## TASK GOAL
Quote the items verbatim, beginning with the line containing "Task: Click the" and continuing through the final line of the items. Omit the pictures from your answer.

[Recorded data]
☆ ☆ ☆ ☆ ☆ ☆ ☆
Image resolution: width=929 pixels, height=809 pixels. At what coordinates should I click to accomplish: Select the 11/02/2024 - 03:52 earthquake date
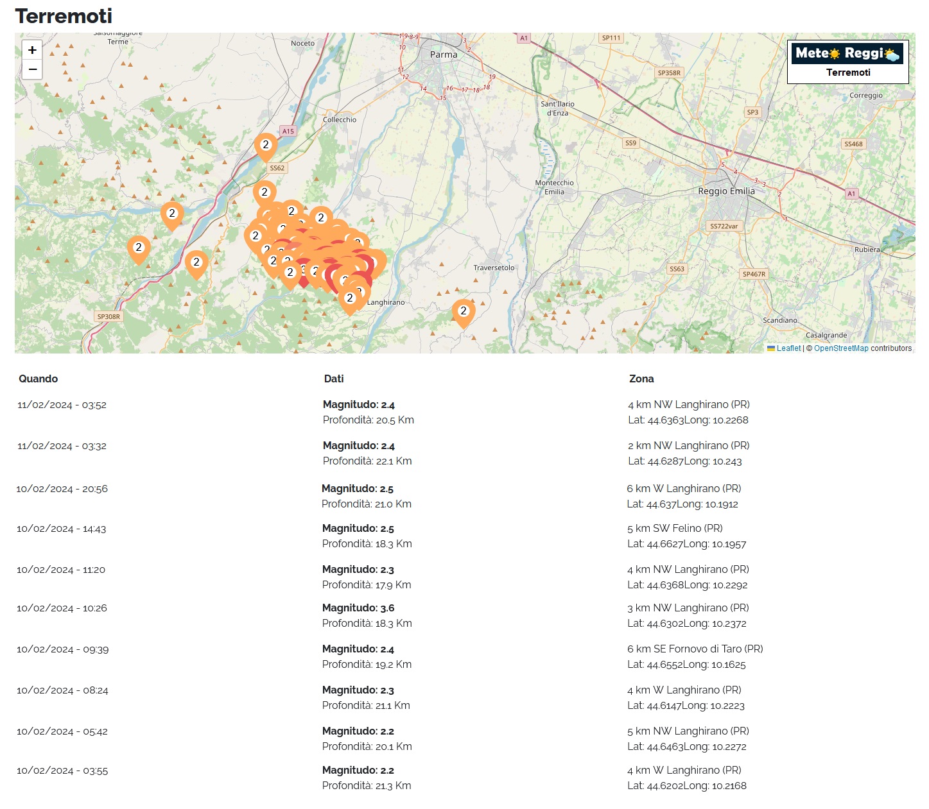tap(62, 405)
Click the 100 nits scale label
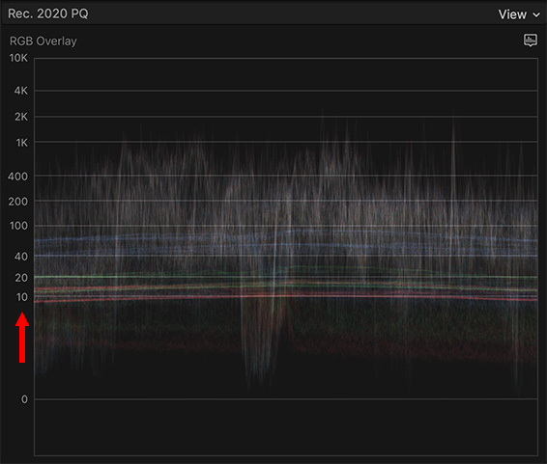This screenshot has width=547, height=464. pos(18,226)
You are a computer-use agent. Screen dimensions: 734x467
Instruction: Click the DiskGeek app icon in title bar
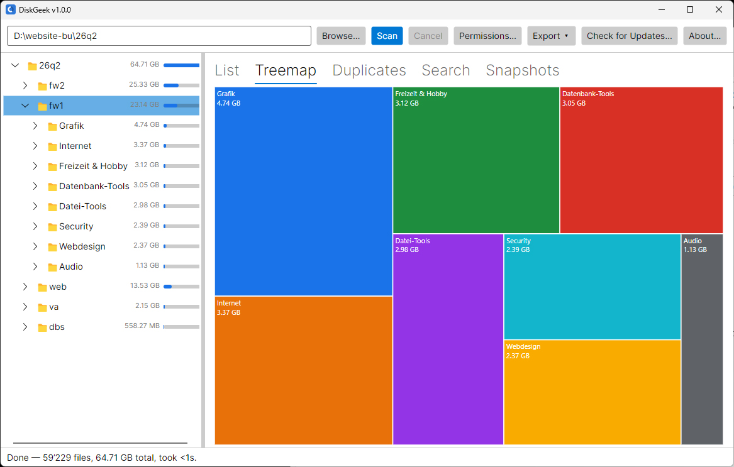pos(10,9)
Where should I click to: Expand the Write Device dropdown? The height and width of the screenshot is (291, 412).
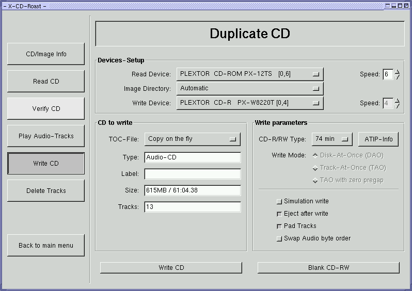[x=250, y=103]
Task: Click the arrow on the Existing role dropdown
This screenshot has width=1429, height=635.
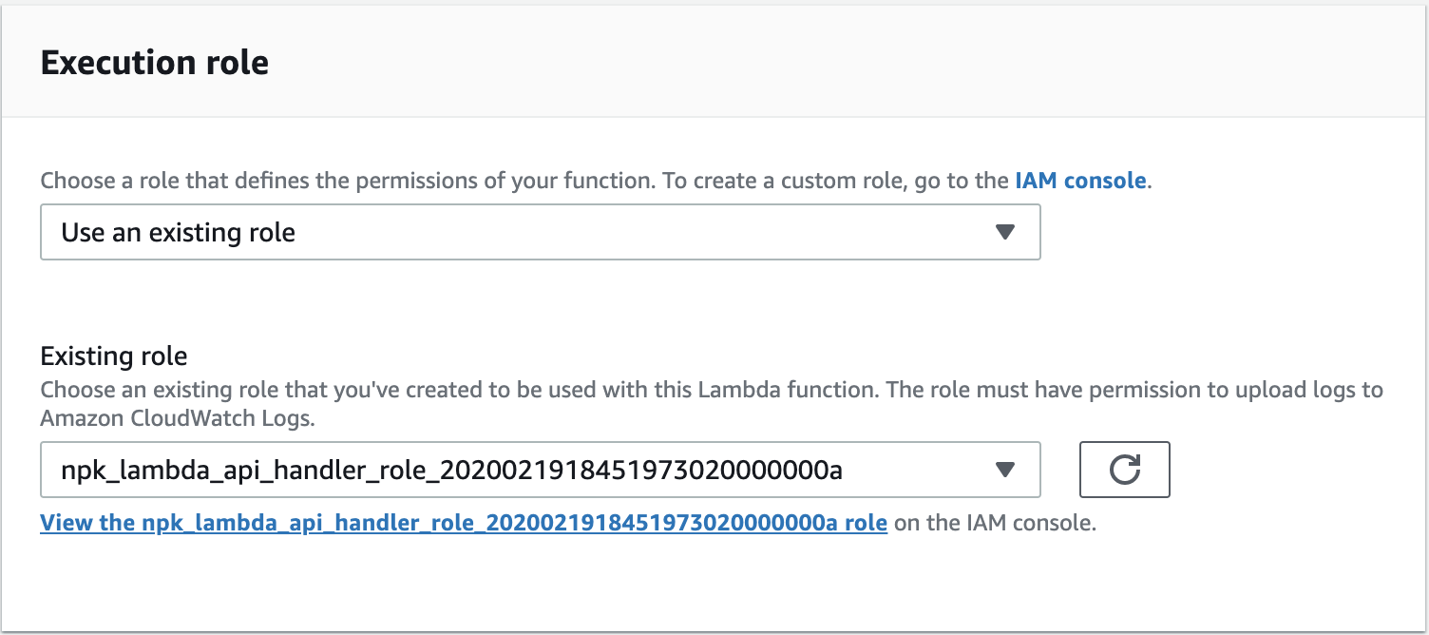Action: [x=1005, y=470]
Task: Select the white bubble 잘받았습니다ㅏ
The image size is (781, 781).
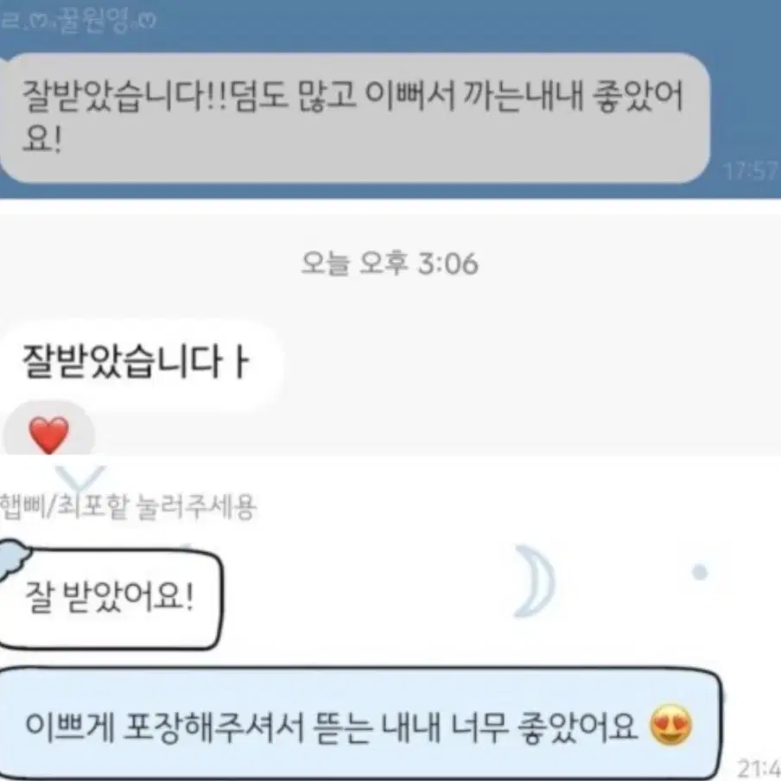Action: click(142, 362)
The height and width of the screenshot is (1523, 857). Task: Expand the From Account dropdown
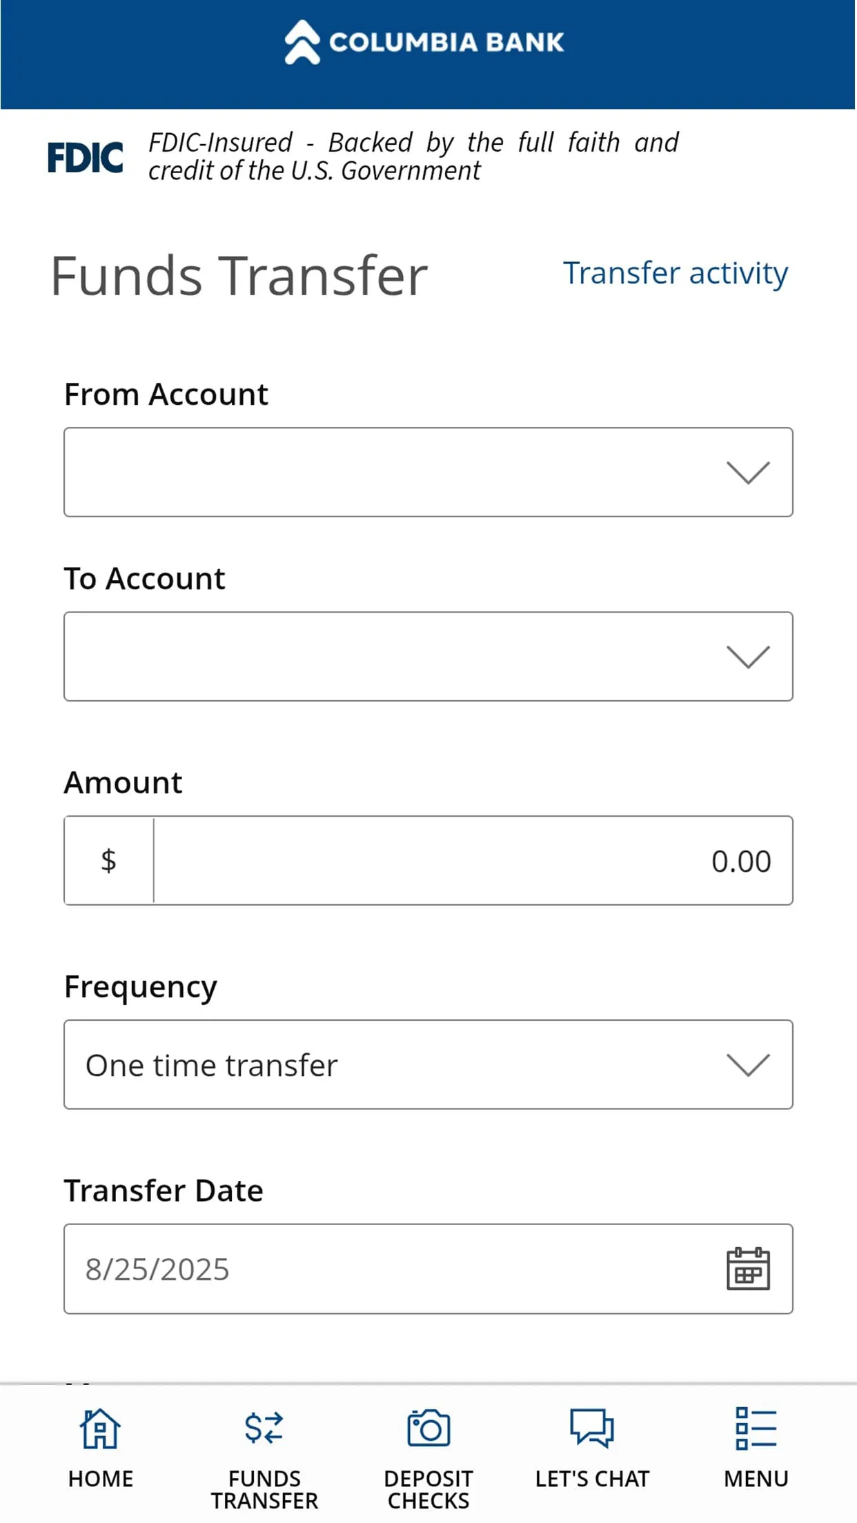[x=748, y=472]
☆ ☆ ☆ ☆ ☆ ☆ ☆
## OUTPUT BELOW
Task: Click the arrow on the Existing role dropdown
This screenshot has width=1429, height=635.
Action: [x=1005, y=470]
Task: Select the white bubble 잘받았습니다ㅏ
The image size is (781, 781).
Action: click(142, 362)
The height and width of the screenshot is (1523, 857). Task: Expand the From Account dropdown
[x=748, y=472]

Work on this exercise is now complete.